[Saved entries]
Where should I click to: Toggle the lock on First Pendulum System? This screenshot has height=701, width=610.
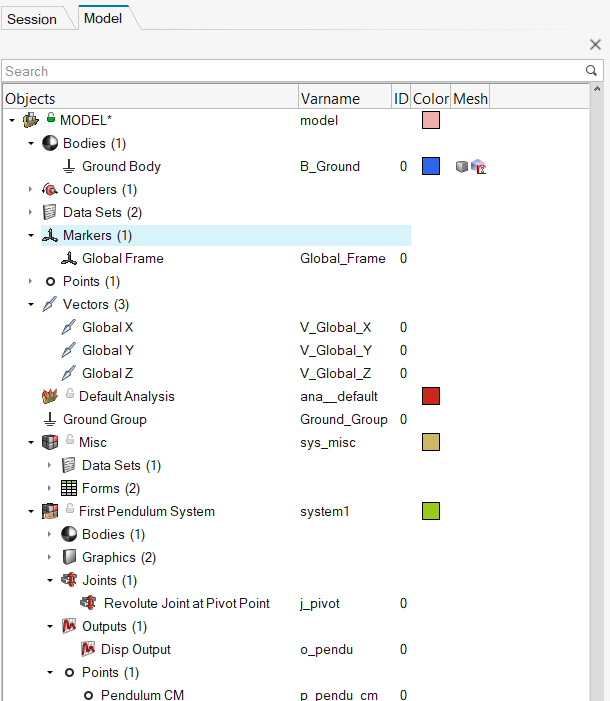[70, 511]
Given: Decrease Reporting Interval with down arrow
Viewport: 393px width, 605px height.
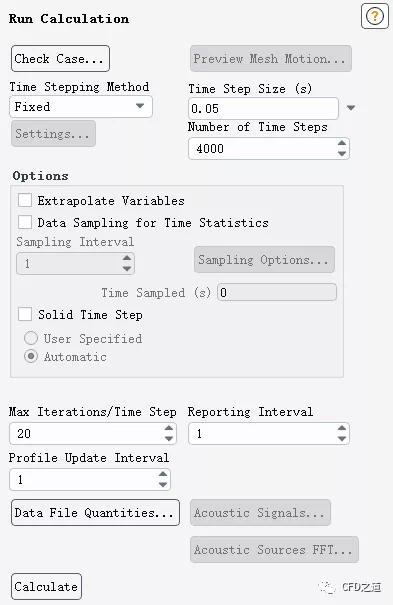Looking at the screenshot, I should [342, 438].
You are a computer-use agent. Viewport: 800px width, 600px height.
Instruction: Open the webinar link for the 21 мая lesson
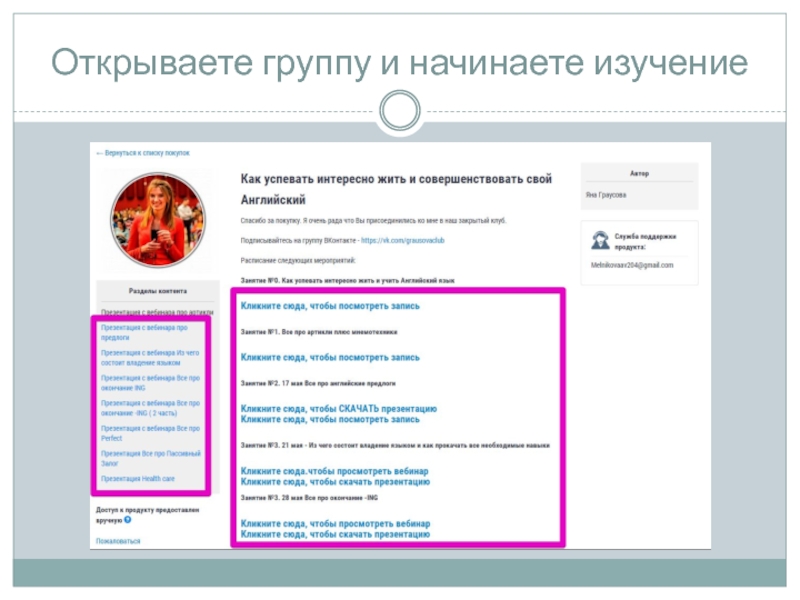pyautogui.click(x=334, y=471)
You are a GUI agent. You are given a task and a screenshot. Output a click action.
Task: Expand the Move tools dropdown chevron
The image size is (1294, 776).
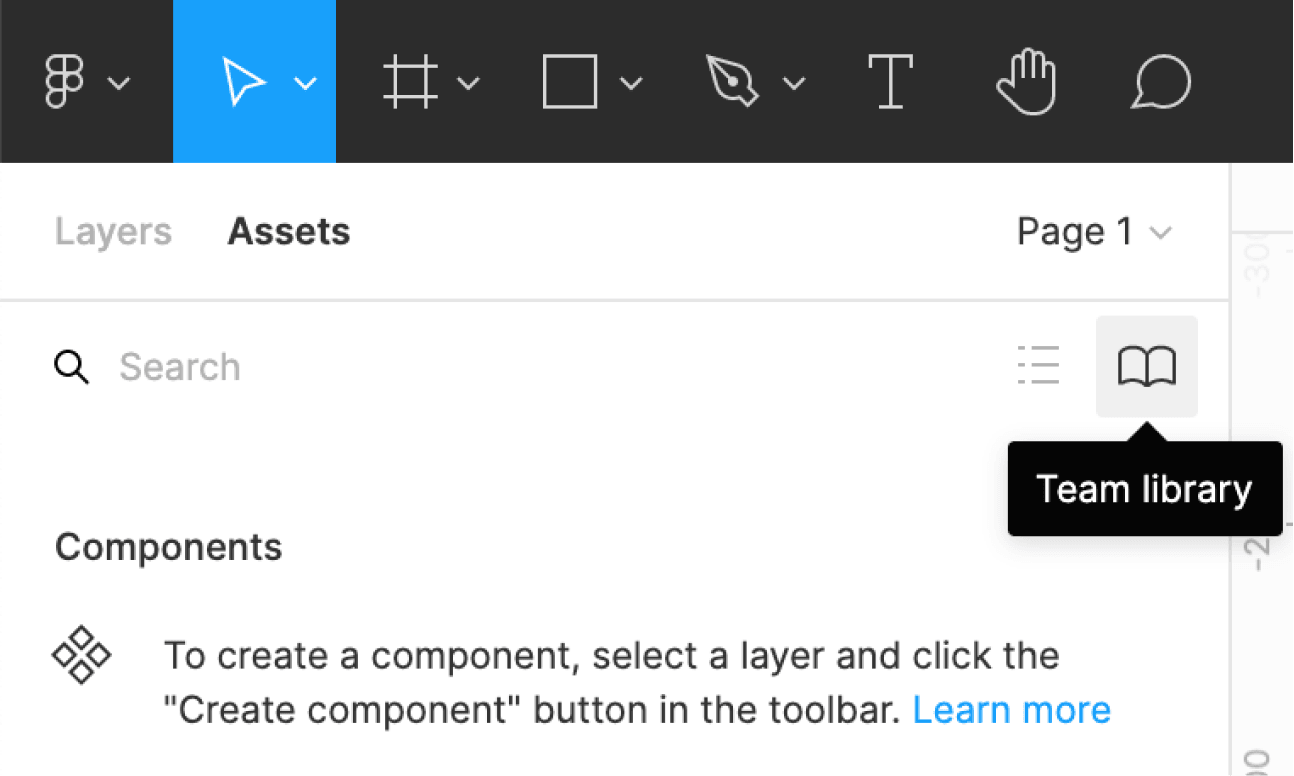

| What you need to do |
Repeat the records above exactly, omitting every picture.

| Task answer |
Where should I click to: Toggle the lock on First Pendulum System? This screenshot has height=701, width=610.
[70, 511]
Given: Decrease Reporting Interval with down arrow
Viewport: 393px width, 605px height.
Looking at the screenshot, I should [342, 438].
You are a computer-use agent. Viewport: 800px width, 600px height.
Instruction: Open the webinar link for the 21 мая lesson
pyautogui.click(x=334, y=471)
You are a GUI agent. You are given a task and a screenshot. Output a click action.
Task: Expand the Move tools dropdown chevron
The image size is (1294, 776).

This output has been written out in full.